Records for this task:
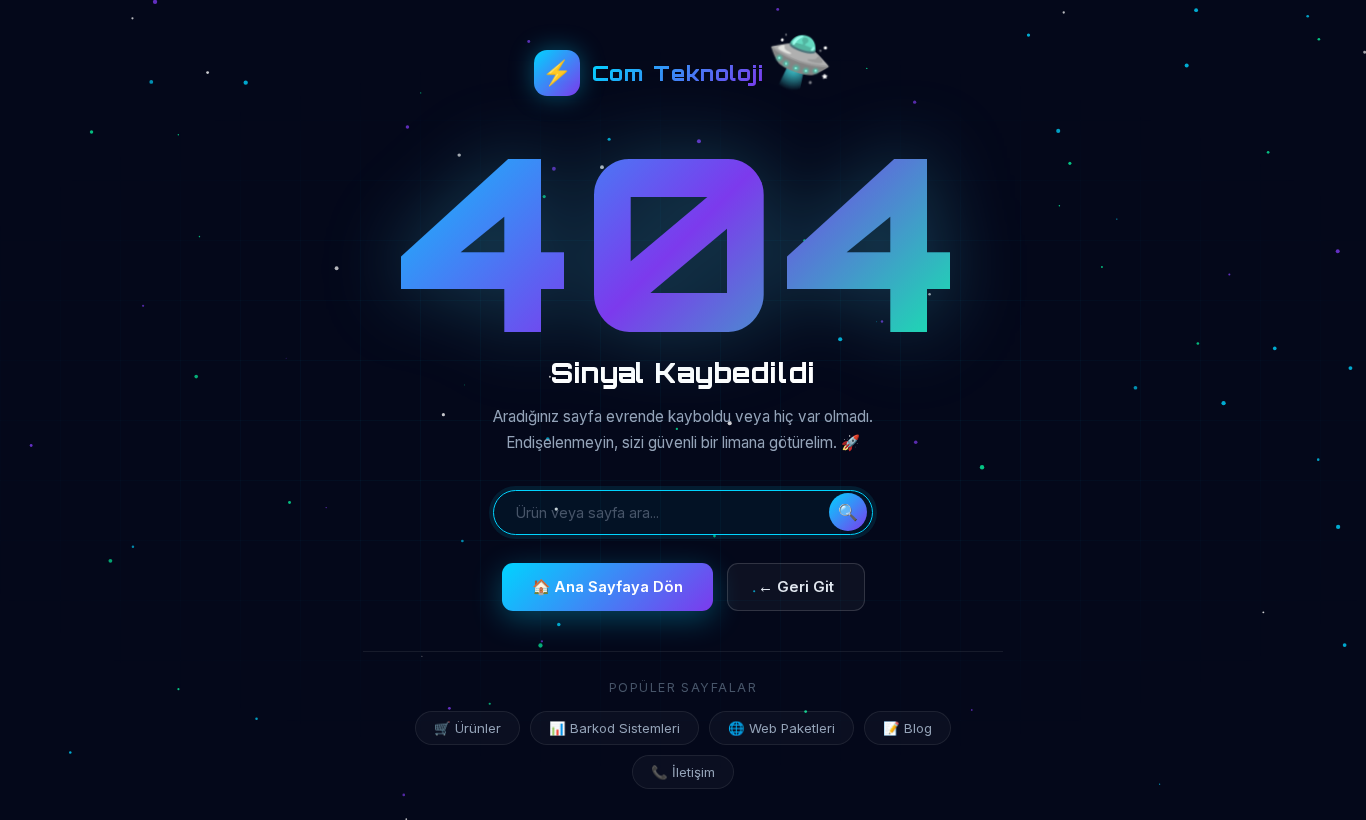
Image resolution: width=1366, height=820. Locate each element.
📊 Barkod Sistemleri (614, 728)
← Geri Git (796, 587)
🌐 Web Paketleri (781, 728)
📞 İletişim (683, 772)
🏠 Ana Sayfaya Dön (607, 587)
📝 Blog (907, 728)
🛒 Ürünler (467, 728)
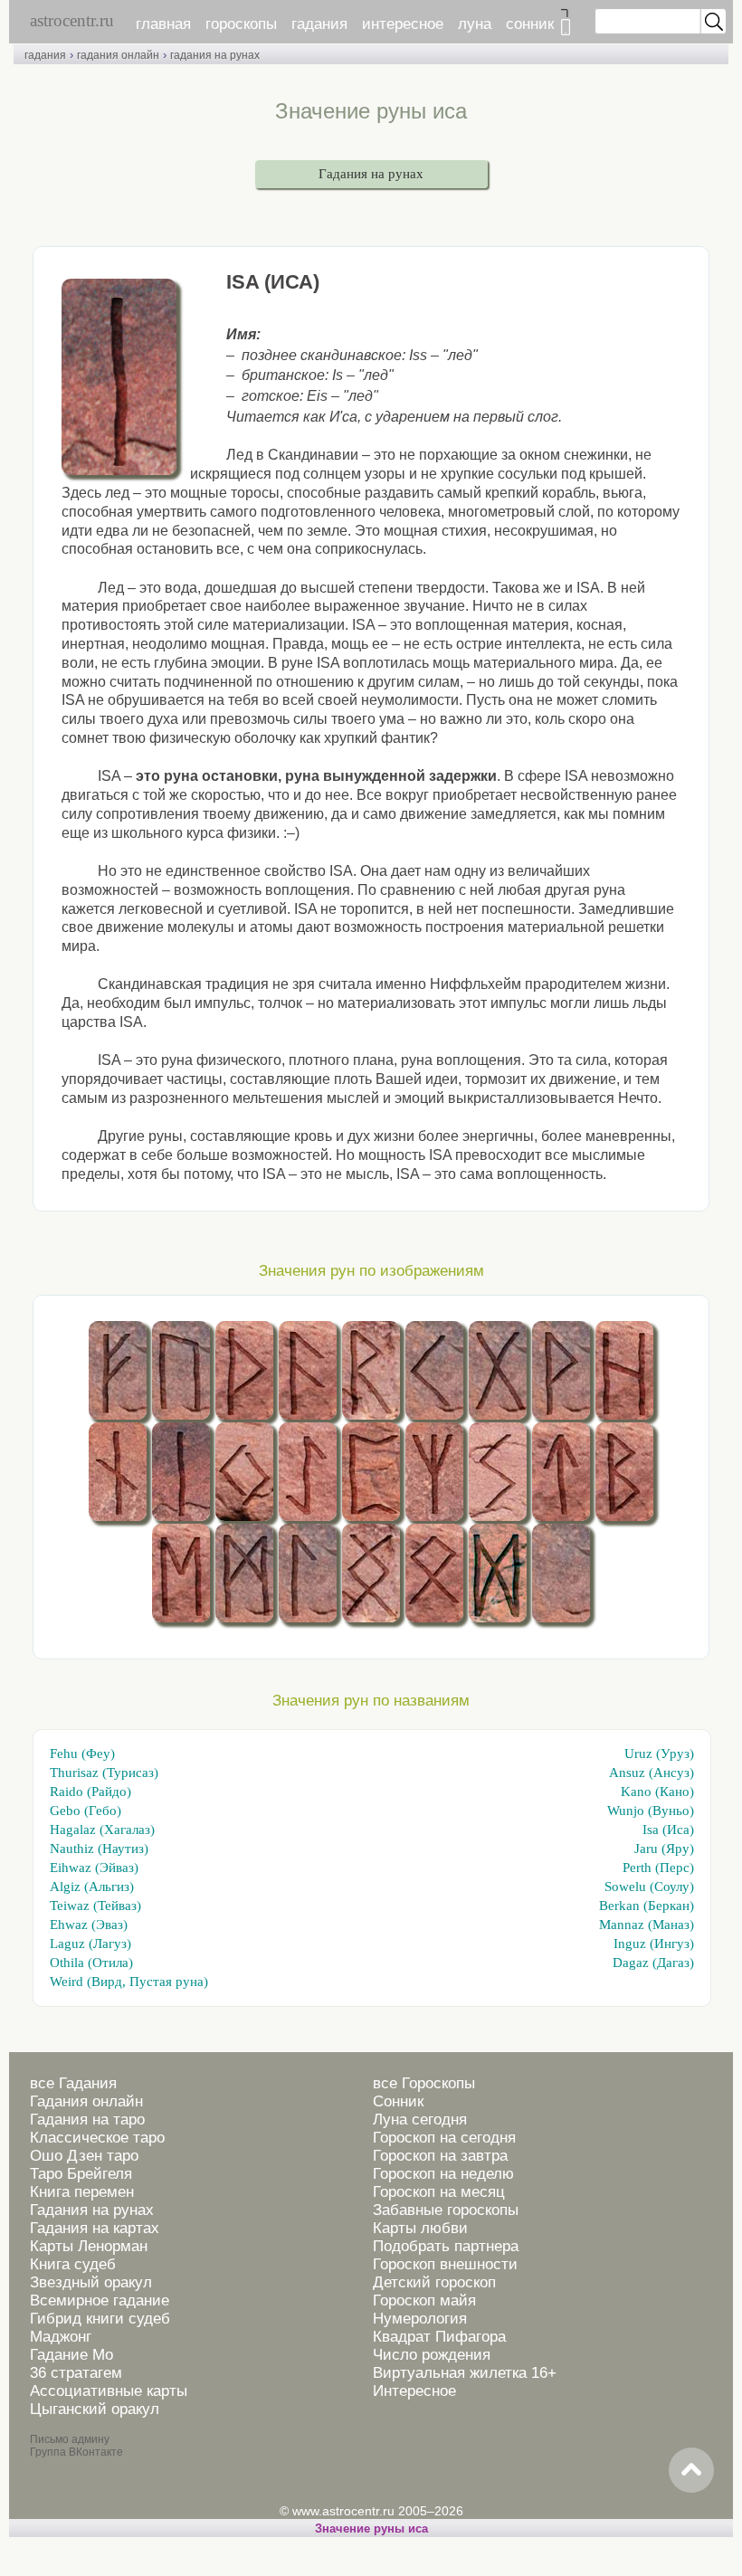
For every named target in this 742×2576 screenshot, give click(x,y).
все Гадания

What you are asked to do:
This exercise needs every entry retyped exactly, with the pictures removed.

Response for this exercise:
Image resolution: width=1366, height=820. Locate each element.
📊 Barkod Sistemleri (614, 728)
← Geri Git (796, 587)
🌐 Web Paketleri (781, 728)
📞 İletişim (683, 772)
🏠 Ana Sayfaya Dön (607, 587)
📝 Blog (907, 728)
🛒 Ürünler (467, 728)
For every named target in this 742×2576 screenshot, give click(x,y).
все Гадания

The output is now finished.